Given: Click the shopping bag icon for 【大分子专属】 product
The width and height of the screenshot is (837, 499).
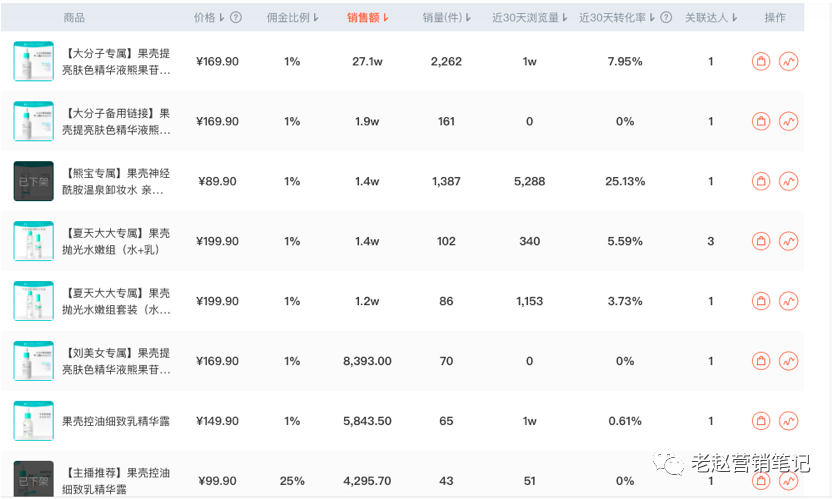Looking at the screenshot, I should [761, 62].
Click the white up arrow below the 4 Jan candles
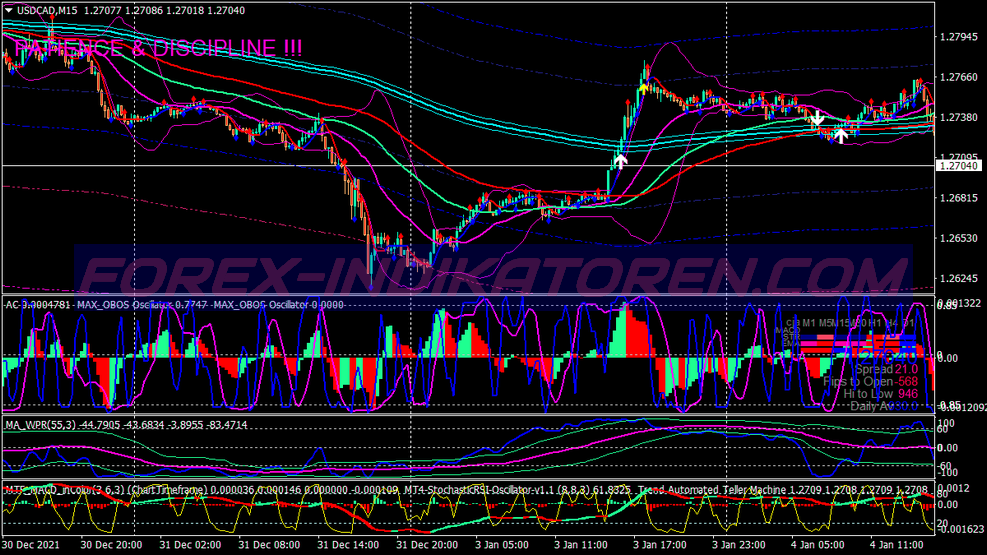 point(840,135)
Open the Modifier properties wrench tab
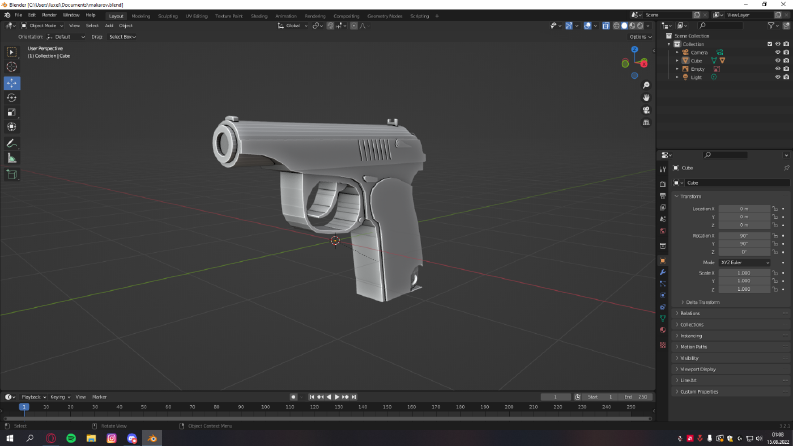Viewport: 793px width, 446px height. pos(663,272)
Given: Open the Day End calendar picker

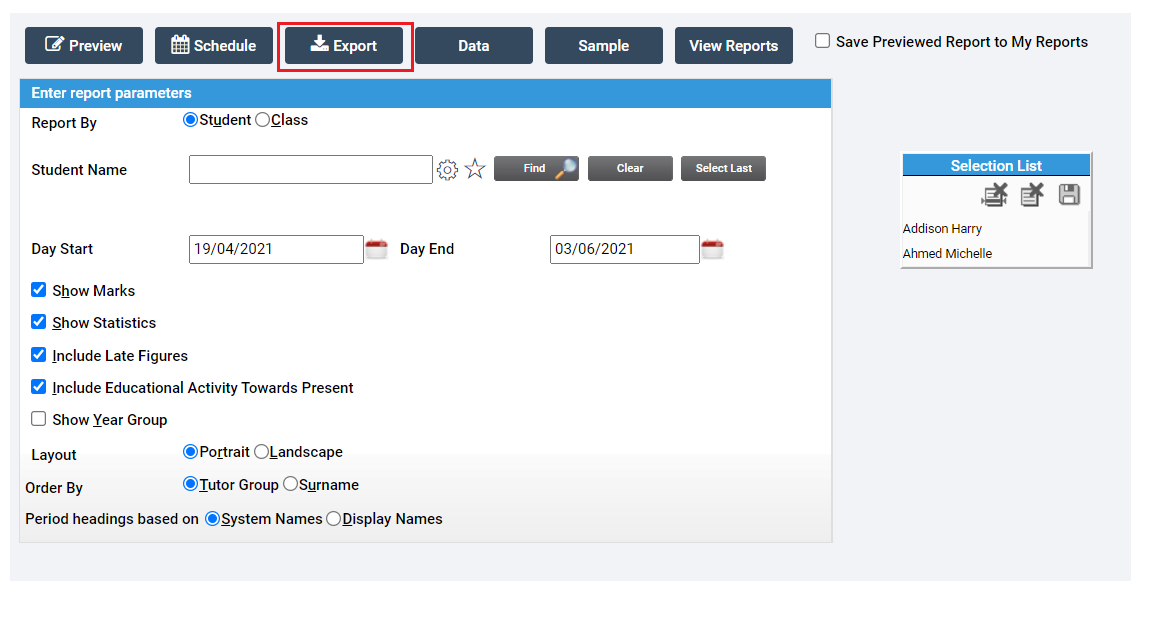Looking at the screenshot, I should 711,249.
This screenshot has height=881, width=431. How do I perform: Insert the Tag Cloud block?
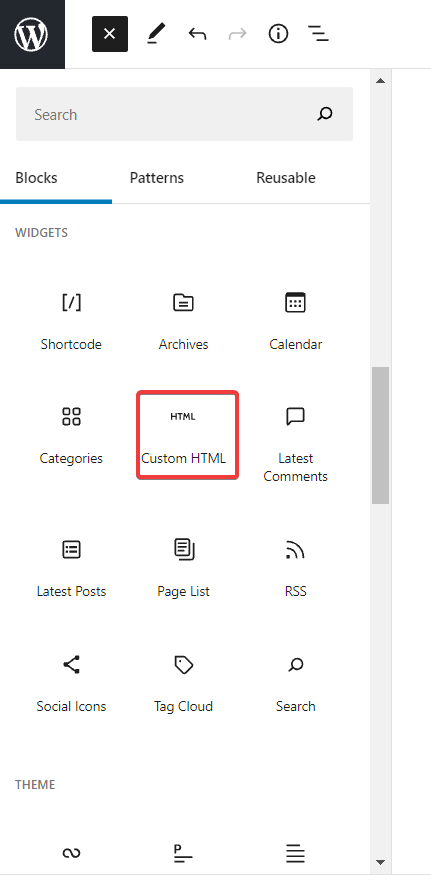coord(183,683)

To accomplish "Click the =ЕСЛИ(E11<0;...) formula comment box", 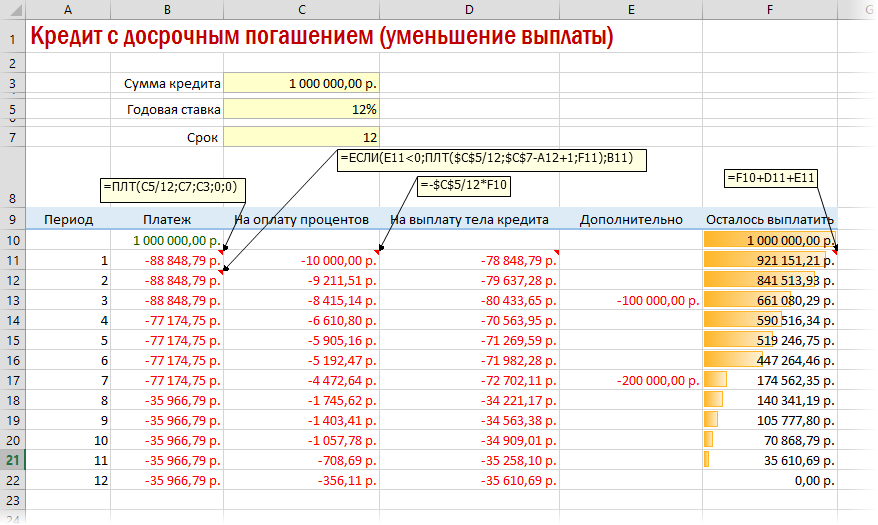I will point(493,159).
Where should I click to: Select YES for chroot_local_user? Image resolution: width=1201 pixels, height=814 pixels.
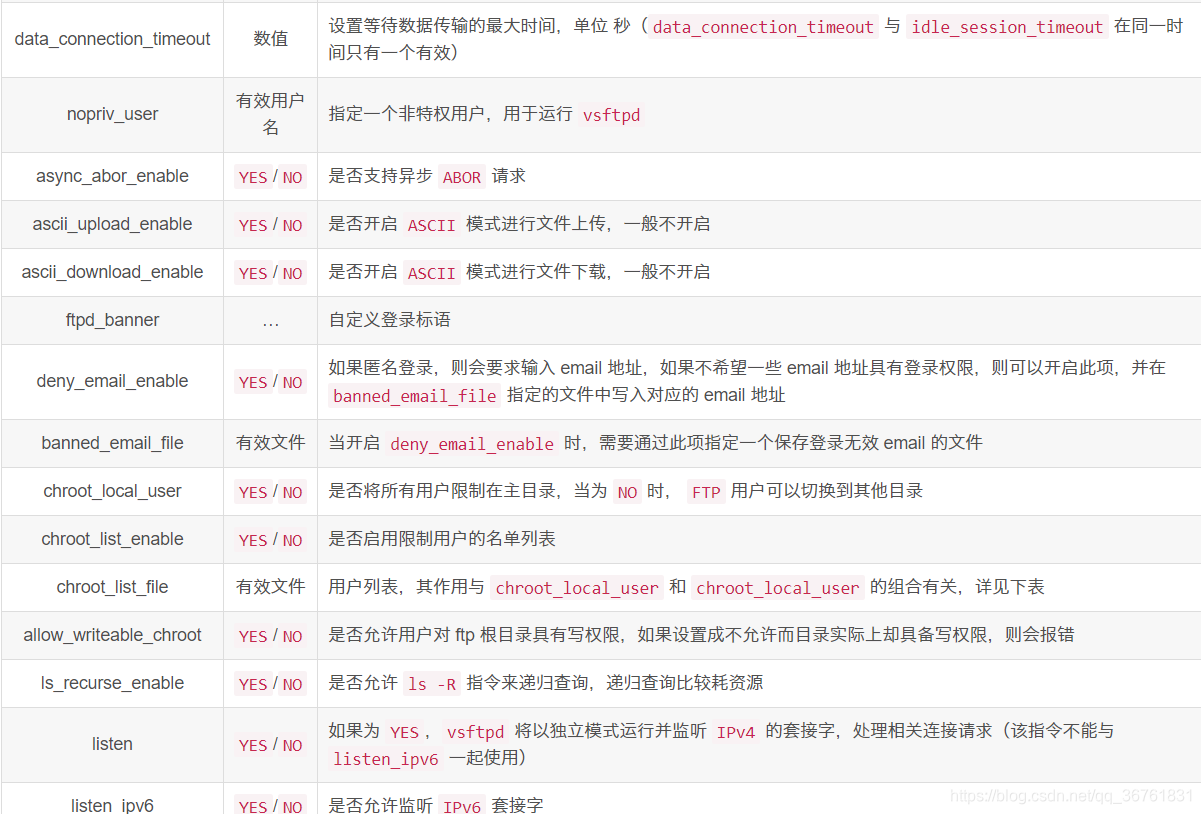pos(253,491)
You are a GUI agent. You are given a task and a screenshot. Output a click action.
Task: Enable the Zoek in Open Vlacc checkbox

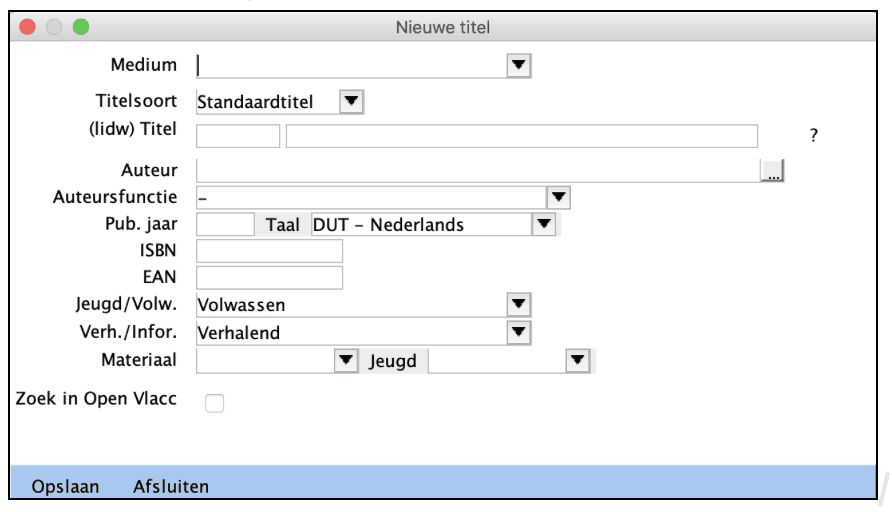click(x=214, y=403)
------------------------
▸ **WHAT THE EXERCISE ASKS**
Copy exactly the lines that begin at the one containing "Where should I" and end at the last line of the records, both included, omitting the pictures.

▸ **TASK RESPONSE**
Where should I click to: Select YES for chroot_local_user? Image resolution: width=1201 pixels, height=814 pixels.
pos(253,491)
You are a GUI agent. You are given a task and a screenshot. Output a click action.
Task: Enable the Zoek in Open Vlacc checkbox

click(x=214, y=403)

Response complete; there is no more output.